Currently, new trials with ipilimumab alone or in combination are ongoing, including a phase III study in chemotherapy-naïve PC (CA184-095 - NCT01057810) and neoadjuvant settings (NCT01194271). Since immunotherapy will be more effective in the early stages of disease, a significant OS benefit might be expected in these settings.52


Tremelimumab is a fully human IgG2 monoclonal antibody specific for CTLA-4, which is also undergoing clinical investigation in PC, in neoadjuvant and in recurrent disease.

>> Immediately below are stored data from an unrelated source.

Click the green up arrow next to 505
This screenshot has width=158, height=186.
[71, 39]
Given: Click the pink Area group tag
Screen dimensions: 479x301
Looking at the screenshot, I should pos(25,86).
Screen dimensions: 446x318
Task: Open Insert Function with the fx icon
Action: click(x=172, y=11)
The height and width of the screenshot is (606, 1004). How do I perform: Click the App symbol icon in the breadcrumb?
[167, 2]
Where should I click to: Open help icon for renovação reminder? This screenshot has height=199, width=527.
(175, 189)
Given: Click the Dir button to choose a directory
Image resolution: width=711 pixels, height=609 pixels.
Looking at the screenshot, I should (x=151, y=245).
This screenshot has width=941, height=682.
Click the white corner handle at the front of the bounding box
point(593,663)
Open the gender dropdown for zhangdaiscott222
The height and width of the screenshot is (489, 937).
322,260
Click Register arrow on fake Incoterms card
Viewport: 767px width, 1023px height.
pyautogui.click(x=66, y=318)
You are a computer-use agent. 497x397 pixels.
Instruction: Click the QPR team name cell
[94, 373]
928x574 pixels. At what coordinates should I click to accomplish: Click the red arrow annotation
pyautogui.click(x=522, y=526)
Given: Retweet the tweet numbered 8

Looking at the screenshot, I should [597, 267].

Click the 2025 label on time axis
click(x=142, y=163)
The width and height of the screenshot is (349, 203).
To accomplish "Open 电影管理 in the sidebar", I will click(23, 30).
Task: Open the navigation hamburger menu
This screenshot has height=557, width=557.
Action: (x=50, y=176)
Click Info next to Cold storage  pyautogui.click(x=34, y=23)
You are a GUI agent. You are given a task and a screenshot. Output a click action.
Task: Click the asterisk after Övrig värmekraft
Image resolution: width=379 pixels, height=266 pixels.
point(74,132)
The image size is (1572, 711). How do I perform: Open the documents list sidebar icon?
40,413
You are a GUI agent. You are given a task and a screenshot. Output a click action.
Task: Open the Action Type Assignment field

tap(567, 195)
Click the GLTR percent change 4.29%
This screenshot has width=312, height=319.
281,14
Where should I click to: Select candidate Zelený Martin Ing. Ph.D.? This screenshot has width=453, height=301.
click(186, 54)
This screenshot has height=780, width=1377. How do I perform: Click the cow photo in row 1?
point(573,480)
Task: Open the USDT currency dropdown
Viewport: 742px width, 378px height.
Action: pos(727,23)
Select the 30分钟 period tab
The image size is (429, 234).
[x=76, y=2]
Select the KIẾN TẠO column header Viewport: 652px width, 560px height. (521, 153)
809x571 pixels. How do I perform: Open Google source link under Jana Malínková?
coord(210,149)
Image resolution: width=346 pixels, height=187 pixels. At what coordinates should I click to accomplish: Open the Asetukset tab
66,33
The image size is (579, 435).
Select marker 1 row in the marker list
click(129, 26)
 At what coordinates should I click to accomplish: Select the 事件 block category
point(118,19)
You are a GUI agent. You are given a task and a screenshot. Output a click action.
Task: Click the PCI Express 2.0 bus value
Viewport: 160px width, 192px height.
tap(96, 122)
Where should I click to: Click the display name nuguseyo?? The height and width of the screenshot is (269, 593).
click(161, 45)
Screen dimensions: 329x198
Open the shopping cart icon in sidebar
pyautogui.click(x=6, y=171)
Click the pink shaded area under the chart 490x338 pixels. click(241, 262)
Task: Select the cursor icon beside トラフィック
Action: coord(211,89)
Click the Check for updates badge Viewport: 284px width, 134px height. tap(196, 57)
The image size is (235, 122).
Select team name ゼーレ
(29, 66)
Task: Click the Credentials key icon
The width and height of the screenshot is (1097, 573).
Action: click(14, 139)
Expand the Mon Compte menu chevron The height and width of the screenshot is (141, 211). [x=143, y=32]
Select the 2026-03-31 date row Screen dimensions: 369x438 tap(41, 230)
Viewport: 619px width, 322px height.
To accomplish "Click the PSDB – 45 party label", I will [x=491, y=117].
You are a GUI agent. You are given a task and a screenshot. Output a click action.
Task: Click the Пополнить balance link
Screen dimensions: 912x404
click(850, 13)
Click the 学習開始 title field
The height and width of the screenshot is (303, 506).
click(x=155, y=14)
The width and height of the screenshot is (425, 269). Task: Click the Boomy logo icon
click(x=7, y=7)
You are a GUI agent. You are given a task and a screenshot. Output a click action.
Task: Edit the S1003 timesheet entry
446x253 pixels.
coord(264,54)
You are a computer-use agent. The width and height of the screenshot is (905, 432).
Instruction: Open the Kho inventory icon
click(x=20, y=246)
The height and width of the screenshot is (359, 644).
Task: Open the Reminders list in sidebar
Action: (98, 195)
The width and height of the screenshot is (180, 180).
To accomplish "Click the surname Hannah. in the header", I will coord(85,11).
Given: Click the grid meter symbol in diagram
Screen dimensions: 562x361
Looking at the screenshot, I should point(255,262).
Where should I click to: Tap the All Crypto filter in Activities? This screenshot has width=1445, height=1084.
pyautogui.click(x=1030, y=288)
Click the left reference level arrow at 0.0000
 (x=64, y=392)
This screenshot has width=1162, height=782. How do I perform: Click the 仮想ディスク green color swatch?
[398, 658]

A phase I dose-escalation trial in PSA-recurrent PC demonstrated a prolongation in PSA doubling time in 3 of 11 patients several months after completing treatment with tremelimumab in combination with short-term ADT, with dose-limiting toxicities including grade G3 diarrhea and skin rash.53 The identification of delayed and prolonged decline in serum PSA suggests future exploration of this combination in patients with high risk for recurrence, so as to delay metastatic disease progression.

Tables 138-44,47 and 2 summarize the completed phase I-III clinical trials and the selected ongoing studies of CTLA-4 inhibitors in PC, respectively.

Characteristically, anti-CTLA-4 clinical responses show a slow and delayed (up to 6 months after treatment initiation) onset’s kinetic, with pseudo-progression (due to increased immune cell infiltration rather than a real disease progression) that should be hypothesized and recognized by clinicians for an adequate disease management.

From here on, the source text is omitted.